US torture must stop. And if you thought Sen. John McCain’s amendment stopped it already, think again.
Last year, the Bush administration’s support for torture came out into the open. Vice President Cheney lobbied Congress to allow torture as U.S. policy, in a clash with McCain, R-Ariz., who himself was tortured as a prisoner of war in Vietnam. Despite the administration’s attempts, Congress overwhelmingly passed an amendment banning torture.
But, unfortunately, the McCain Amendment has not halted torture as U.S. policy, for two reasons.
First, President Bush has unilaterally announced he will only follow it as he sees fit. He used a disturbing “signing statement” that could nullify the ban by arguing he will only follow the law “consistent with the constitutional authority of the President” as commander in chief.
Second, the United States continues to send people abroad for torture. New CIA flight disclosures prove that even if torture is restricted on our soil, it can be outsourced.
A recent 25-page report from Amnesty International disclosed hundreds of flight records of front companies the CIA used to transport people to locations where torture is a common government practice.
The CIA refused to respond to the report, but the agency has previously defended similar practices under the euphemism of “extraordinary rendition.” Translated into English, that means outsourcing torture, and these shocking records show that torture has become a tool of U.S. foreign policy.
How did we reach this point — where U.S. torture is repeatedly revealed, Americans are briefly outraged, Congress deplores the conduct, but the policies continue virtually unchanged?
The Bush administration has led a multifaceted effort to justify and employ torture for the past five years. The process began in secret — with internal legal memos designed to crack the door open for new torture tactics — and then later went public with a parade of senior officials lowering the bar for acceptable conduct.
The president’s attorney, Alberto Gonzales, managed the legal process to authorize torture, arguing that the Geneva Conventions’ rules on humane treatment no longer applied.
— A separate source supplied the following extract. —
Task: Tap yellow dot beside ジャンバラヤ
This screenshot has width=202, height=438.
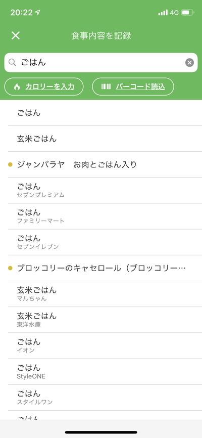Action: point(10,165)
Other officials crafted language to narrowly “redefine” torture to allow abuse, and one memo bluntly announced that torture “may be justified.”
Yet when the news broke of the Abu Ghraib torture scandal in Iraq, the Bush administration falsely assured Americans that the torture was an isolated event. The Department of Defense criticized the behavior of “a few bad apples.” And prosecutors focused on low-level officers.
After that scandal faded, allies of the administration claimed that torture might elicit information to prevent attacks — even though experts agree it is ineffective at extracting the truth. Some irresponsible opinion leaders even promoted the ridiculous hypothetical that “9/11 might have been avoided” if only people were tortured.
After McCain appeared to defeat the vice president’s effort to keep torture on the table, Bush, with his signing statement, opened the torture door again.
Now Congress must decide: Did it vote to eliminate the use of torture or not?
McCain has been quiet since the recent disclosures. This is precisely the time for Congress to pass a total ban on outsourcing torture, with a formal rejection of the president’s unconstitutional claim that he can follow these laws as he sees fit.
We cannot let the immoral and incoherent excuses for torture seep deeper into our law and policy.
It does not matter where these crimes against humanity occur, or what the perpetrators claim to have in mind when they commit them. It does not matter if we are at war, because our values do not fluctuate in response to the challenges before us.
This country was founded on the principle that the government’s actions are bound by the Constitution and the American people, not by the whims of any single administration.
Congress must forcefully remind the president of that fact, before it is too late.